===== TASK INPUT =====

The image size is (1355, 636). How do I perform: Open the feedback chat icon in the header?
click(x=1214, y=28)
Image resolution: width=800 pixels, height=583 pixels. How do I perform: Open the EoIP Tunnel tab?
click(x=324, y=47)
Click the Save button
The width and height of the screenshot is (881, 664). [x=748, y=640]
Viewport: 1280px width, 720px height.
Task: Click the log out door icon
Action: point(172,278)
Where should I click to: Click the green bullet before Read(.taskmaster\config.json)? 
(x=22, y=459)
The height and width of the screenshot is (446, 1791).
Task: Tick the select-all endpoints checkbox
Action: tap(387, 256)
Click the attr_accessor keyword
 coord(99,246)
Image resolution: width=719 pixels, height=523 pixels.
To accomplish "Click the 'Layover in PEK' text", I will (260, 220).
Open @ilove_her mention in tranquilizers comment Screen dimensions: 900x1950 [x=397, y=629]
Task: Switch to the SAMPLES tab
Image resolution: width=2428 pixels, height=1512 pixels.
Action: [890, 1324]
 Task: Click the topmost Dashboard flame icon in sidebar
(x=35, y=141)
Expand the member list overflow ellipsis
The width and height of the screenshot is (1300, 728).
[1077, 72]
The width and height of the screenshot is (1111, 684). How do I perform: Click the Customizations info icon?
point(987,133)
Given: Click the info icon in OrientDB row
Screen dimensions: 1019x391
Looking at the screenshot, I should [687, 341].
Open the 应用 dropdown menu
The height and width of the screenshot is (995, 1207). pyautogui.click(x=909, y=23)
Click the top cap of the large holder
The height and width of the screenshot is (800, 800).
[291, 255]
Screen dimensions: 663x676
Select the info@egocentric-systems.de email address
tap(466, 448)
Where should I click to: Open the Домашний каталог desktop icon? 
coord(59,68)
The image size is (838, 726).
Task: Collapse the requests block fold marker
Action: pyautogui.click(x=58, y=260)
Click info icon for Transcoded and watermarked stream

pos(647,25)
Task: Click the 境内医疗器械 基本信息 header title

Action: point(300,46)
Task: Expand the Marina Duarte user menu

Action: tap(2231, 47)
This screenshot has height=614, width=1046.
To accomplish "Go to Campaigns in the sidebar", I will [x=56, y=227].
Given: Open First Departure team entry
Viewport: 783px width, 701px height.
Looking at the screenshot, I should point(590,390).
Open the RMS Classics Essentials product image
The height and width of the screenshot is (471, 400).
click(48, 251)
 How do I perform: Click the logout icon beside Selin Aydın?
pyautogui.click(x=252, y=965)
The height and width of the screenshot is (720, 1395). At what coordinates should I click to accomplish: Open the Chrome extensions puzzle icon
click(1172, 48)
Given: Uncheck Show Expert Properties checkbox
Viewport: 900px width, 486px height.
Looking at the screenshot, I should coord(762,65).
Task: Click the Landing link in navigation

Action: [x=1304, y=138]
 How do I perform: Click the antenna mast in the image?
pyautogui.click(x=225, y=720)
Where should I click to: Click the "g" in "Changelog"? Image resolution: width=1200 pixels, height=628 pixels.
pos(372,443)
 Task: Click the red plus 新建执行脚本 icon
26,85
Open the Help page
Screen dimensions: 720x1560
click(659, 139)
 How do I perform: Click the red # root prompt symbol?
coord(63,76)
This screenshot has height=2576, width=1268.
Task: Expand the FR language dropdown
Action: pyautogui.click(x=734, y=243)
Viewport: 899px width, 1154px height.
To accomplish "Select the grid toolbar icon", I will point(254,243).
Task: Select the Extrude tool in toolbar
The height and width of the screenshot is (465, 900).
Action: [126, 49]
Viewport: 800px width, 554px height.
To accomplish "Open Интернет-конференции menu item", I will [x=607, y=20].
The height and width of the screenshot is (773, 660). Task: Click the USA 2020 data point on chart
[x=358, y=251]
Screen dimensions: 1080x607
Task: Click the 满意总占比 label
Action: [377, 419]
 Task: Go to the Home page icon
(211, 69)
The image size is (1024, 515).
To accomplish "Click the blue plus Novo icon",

=====

- REQUIRED ACTION -
Give back each entry so that it matches the original word for word.

- RESPONSE BOX -
The image size is (1355, 636). How do I perform: Open the feedback chat icon in the header?
click(x=1214, y=28)
Image resolution: width=800 pixels, height=583 pixels. How do I perform: Open the EoIP Tunnel tab?
click(x=324, y=47)
Click the Save button
The width and height of the screenshot is (881, 664). [x=748, y=640]
Viewport: 1280px width, 720px height.
Task: Click the log out door icon
Action: point(172,278)
Where should I click to: Click the green bullet before Read(.taskmaster\config.json)? 
(x=22, y=459)
The height and width of the screenshot is (446, 1791).
Task: Tick the select-all endpoints checkbox
Action: tap(387, 256)
Click the attr_accessor keyword
 coord(99,246)
Image resolution: width=719 pixels, height=523 pixels.
To accomplish "Click the 'Layover in PEK' text", I will (260, 220).
Open @ilove_her mention in tranquilizers comment Screen dimensions: 900x1950 [x=397, y=629]
Task: Switch to the SAMPLES tab
Image resolution: width=2428 pixels, height=1512 pixels.
Action: [890, 1324]
 Task: Click the topmost Dashboard flame icon in sidebar
(x=35, y=141)
Expand the member list overflow ellipsis
The width and height of the screenshot is (1300, 728).
[1077, 72]
The width and height of the screenshot is (1111, 684). How do I perform: Click the Customizations info icon?
point(987,133)
Given: Click the info icon in OrientDB row
Screen dimensions: 1019x391
Looking at the screenshot, I should [687, 341].
Open the 应用 dropdown menu
The height and width of the screenshot is (995, 1207). pyautogui.click(x=909, y=23)
Click the top cap of the large holder
The height and width of the screenshot is (800, 800).
[291, 255]
Screen dimensions: 663x676
Select the info@egocentric-systems.de email address
tap(466, 448)
Where should I click to: Open the Домашний каталог desktop icon? 
coord(59,68)
The image size is (838, 726).
Task: Collapse the requests block fold marker
Action: pyautogui.click(x=58, y=260)
Click info icon for Transcoded and watermarked stream

pos(647,25)
Task: Click the 境内医疗器械 基本信息 header title

Action: point(300,46)
Task: Expand the Marina Duarte user menu

Action: tap(2231, 47)
This screenshot has height=614, width=1046.
To accomplish "Go to Campaigns in the sidebar", I will [x=56, y=227].
Given: Open First Departure team entry
Viewport: 783px width, 701px height.
Looking at the screenshot, I should point(590,390).
Open the RMS Classics Essentials product image
The height and width of the screenshot is (471, 400).
click(48, 251)
 How do I perform: Click the logout icon beside Selin Aydın?
pyautogui.click(x=252, y=965)
The height and width of the screenshot is (720, 1395). At what coordinates should I click to accomplish: Open the Chrome extensions puzzle icon
click(1172, 48)
Given: Uncheck Show Expert Properties checkbox
Viewport: 900px width, 486px height.
Looking at the screenshot, I should coord(762,65).
Task: Click the Landing link in navigation

Action: [x=1304, y=138]
 How do I perform: Click the antenna mast in the image?
pyautogui.click(x=225, y=720)
Where should I click to: Click the "g" in "Changelog"? Image resolution: width=1200 pixels, height=628 pixels.
pos(372,443)
 Task: Click the red plus 新建执行脚本 icon
26,85
Open the Help page
Screen dimensions: 720x1560
click(659, 139)
 How do I perform: Click the red # root prompt symbol?
coord(63,76)
This screenshot has height=2576, width=1268.
Task: Expand the FR language dropdown
Action: pyautogui.click(x=734, y=243)
Viewport: 899px width, 1154px height.
To accomplish "Select the grid toolbar icon", I will point(254,243).
Task: Select the Extrude tool in toolbar
The height and width of the screenshot is (465, 900).
Action: [126, 49]
Viewport: 800px width, 554px height.
To accomplish "Open Интернет-конференции menu item", I will [x=607, y=20].
The height and width of the screenshot is (773, 660). Task: Click the USA 2020 data point on chart
[x=358, y=251]
Screen dimensions: 1080x607
Task: Click the 满意总占比 label
Action: [377, 419]
 Task: Go to the Home page icon
(211, 69)
The image size is (1024, 515).
To accomplish "Click the blue plus Novo icon",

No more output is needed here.